→ Work task
What lines below contain the word "emoji"? Please pull each one out.

⟨

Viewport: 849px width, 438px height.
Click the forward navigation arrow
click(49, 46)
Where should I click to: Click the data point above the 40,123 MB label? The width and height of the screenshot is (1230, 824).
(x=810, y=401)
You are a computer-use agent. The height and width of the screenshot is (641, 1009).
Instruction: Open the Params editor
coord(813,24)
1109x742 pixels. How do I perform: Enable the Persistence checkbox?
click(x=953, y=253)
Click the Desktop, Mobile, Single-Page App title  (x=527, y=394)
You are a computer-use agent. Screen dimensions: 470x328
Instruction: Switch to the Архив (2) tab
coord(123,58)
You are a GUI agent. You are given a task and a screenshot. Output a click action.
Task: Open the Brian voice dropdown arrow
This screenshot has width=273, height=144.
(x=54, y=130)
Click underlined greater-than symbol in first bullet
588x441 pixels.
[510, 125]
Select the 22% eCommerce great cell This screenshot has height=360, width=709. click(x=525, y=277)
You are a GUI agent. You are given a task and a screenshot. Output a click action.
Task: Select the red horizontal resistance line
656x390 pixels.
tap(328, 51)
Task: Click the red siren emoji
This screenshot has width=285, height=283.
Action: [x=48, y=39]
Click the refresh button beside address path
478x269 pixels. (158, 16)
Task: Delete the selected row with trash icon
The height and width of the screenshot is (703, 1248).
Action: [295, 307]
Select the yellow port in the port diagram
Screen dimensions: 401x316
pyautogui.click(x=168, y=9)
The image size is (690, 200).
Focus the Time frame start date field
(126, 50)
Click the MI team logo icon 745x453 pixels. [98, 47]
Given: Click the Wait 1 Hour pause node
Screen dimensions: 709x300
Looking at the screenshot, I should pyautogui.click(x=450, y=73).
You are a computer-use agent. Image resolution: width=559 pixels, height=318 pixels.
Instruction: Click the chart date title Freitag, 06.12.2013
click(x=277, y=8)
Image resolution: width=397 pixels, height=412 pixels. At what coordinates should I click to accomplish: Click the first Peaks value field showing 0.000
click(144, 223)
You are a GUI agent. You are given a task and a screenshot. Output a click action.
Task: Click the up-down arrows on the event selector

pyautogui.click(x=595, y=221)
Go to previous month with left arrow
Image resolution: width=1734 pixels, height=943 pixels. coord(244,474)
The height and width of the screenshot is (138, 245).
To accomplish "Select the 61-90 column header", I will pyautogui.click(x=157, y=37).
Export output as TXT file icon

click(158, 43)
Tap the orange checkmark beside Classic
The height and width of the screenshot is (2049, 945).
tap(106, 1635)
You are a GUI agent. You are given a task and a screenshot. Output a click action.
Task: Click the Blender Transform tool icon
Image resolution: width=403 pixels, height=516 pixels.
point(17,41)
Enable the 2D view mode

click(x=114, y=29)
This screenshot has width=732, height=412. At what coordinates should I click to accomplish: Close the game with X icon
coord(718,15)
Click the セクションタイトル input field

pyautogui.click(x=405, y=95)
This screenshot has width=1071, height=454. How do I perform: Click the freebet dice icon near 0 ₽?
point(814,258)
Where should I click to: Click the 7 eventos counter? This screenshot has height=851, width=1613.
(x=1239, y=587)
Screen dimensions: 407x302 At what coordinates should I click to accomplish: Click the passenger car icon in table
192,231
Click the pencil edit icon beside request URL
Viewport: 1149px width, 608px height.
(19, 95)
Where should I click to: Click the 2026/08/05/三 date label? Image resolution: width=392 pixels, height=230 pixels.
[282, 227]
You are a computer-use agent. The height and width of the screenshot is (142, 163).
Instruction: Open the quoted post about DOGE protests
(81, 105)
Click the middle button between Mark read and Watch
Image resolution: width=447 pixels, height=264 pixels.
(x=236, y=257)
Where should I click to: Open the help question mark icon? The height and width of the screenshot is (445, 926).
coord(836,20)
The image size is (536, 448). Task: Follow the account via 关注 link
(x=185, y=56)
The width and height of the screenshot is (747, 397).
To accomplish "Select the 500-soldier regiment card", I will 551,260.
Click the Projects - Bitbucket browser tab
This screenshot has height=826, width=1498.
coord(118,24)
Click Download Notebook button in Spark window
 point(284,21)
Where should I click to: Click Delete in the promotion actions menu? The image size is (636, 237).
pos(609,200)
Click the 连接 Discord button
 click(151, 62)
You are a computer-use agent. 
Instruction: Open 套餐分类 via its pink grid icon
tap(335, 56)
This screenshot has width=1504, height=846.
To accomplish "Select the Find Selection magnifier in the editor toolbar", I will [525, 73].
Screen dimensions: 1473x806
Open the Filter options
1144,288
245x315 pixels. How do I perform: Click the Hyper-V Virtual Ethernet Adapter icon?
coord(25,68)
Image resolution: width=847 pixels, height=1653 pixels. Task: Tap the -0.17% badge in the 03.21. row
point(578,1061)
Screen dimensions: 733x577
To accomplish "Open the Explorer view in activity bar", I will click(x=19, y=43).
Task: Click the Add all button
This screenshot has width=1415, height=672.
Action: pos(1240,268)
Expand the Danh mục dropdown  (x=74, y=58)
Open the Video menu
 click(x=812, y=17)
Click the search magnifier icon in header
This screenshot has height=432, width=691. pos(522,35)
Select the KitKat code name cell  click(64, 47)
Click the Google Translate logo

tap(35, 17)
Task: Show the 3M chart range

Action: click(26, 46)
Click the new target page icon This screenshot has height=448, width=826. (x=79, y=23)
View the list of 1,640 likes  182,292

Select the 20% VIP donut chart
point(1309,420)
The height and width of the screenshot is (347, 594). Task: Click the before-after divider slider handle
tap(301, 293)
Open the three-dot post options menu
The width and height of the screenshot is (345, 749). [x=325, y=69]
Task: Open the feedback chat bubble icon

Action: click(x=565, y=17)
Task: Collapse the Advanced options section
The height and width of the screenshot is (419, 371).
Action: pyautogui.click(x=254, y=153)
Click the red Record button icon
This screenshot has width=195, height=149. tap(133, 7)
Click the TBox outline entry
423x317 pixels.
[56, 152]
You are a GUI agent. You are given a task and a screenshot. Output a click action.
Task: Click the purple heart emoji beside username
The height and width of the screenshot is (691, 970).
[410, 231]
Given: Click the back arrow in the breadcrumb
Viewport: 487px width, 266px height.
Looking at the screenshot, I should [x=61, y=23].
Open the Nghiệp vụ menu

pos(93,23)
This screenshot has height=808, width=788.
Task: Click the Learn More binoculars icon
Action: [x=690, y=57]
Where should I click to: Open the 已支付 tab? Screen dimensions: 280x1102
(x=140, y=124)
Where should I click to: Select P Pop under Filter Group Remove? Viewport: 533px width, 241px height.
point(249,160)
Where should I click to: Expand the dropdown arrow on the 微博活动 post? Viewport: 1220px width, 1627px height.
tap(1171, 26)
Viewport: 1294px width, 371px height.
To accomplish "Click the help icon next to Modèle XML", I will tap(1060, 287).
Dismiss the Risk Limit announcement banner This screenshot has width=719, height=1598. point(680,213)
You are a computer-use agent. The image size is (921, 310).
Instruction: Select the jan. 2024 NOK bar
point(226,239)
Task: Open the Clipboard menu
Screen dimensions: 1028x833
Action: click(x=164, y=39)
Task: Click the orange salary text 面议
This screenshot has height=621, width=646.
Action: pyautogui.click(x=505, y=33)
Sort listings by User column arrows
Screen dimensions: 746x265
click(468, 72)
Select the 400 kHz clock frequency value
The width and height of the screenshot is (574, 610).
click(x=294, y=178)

⟩

→ The answer
Task: Click the red siren emoji
Task: Click the purple heart emoji beside username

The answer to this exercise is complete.